Encabezado X-Content-Type-Options

Un encabezado X-Content-Type-Options válido solo puede tener un valor: nosniff.

Encabezado X-XSS-Protection

Un encabezado X-XSS-Protection válido debe comenzar con 0 (“inhabilitar”) o 1 (“habilitar”). Luego, solo si habilitas la protección, puedes agregar hasta dos opciones:

  • mode=block mostrará una página en blanco en lugar de filtrar la XSS
  • report=URL enviará informes a URL

Separa las opciones con punto y coma, por ejemplo 1; mode=block; report=URI. Asegúrese de no tener un punto y coma final.

MISSPELLED_SECURITY_HEADER_NAME

Web Security Scanner podría detectar un nombre de encabezado de seguridad mal escrito. En su forma mal escrita, el encabezado de seguridad es ineficaz y debe corregirse.

Para reproducir esta vulnerabilidad, comprueba si hay errores ortográficos en la pestaña de red de las herramientas de desarrollo de tu navegador.

MISMATCHING_SECURITY_HEADER_VALUES

Web Security Scanner podría detectar que la respuesta tiene encabezados de respuesta relacionados con la seguridad duplicados y con valores conflictivos. Algunos encabezados HTTP relacionados con la seguridad tienen una conducta indefinida si se los declara dos veces en la respuesta, con valores que no coinciden.

Para corregir esta vulnerabilidad, mantén solo uno de los encabezados que no coinciden.

Repositorio accesible

Web Security Scanner podría encontrar un repositorio de GIT o SVN accesible en la aplicación. Esto puede generar fugas de configuración y de código fuente.

Para reproducir la vulnerabilidad, haz clic en la URL de reproducción en el informe de resultados.

Verifica el problema

Cuando Web Security Scanner informa un problema, debes verificar su ubicación. En esta sección, se explica cómo usar los informes de búsqueda para reproducir y verificar las vulnerabilidades.

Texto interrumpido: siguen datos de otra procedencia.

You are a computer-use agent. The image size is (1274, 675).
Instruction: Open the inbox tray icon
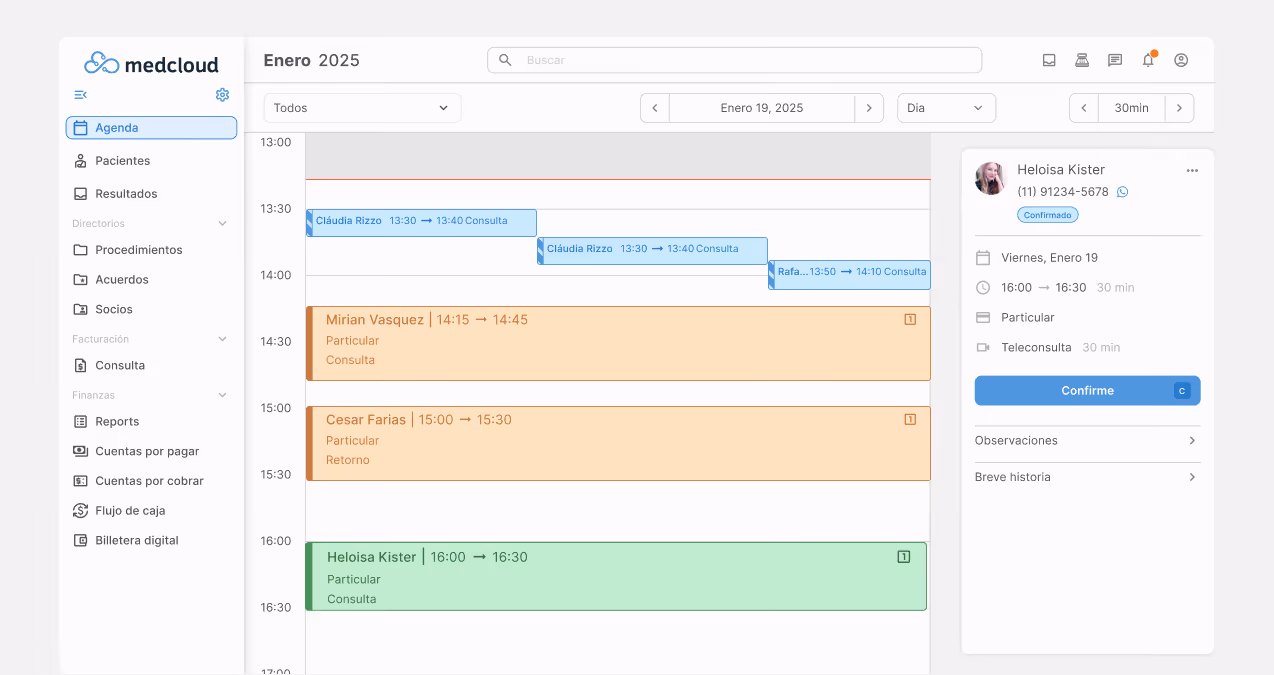[x=1049, y=60]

  1. Ve a la página Web Security Scanner en Cloud Console.
    Ir a la página de Web Security Scanner
  2. Selecciona un proyecto Aparecerá una página con una lista de los análisis administrados y personalizados.
  3. En Configuraciones de análisis, selecciona el análisis que contenga el resultado que deseas verificar. Se abrirá una página con los detalles del análisis.
  4. Navega a la pestaña Resultados, expande una categoría y selecciona un resultado para ver sus detalles.
  5. El método de verificación varía según la categoría de resultado. Usa un navegador de prueba y sigue las instrucciones que se indican a continuación.
    • Secuencia de comandos entre sitios: después de la URL de reproducción, se genera una ventana emergente vacía en el navegador, que indica que el análisis insertó el código correctamente a una secuencia de comandos.
    • Biblioteca desactualizada: después de la URL vulnerable, se muestra una página con el texto “Exploited”, que indica que el análisis se incorporó correctamente a una secuencia de comandos.
    • Contenido mixto: Después de la URL de la página HTTPS, se muestra una advertencia sobre una vulnerabilidad de contenido mixto. El informe de hallazgos identifica el recurso vulnerable en URL del recurso entregado a través de HTTP.
    • Inserción de Flash: Web Security Scanner puede mostrar los resultados en esta categoría, pero la mayoría de los navegadores modernos están protegidos contra la inyección de escritura. Es poco probable que estos hallazgos puedan explotarse.

La aplicación de la Política de Seguridad del Contenido (CSP) podría impedir que se ejecute el código JavaScript. Esto puede dificultar más la reproducción de XSS. Si experimentas este problema, revisa la consola de registros del navegador para obtener detalles sobre el incumplimiento de CSP que se produjo.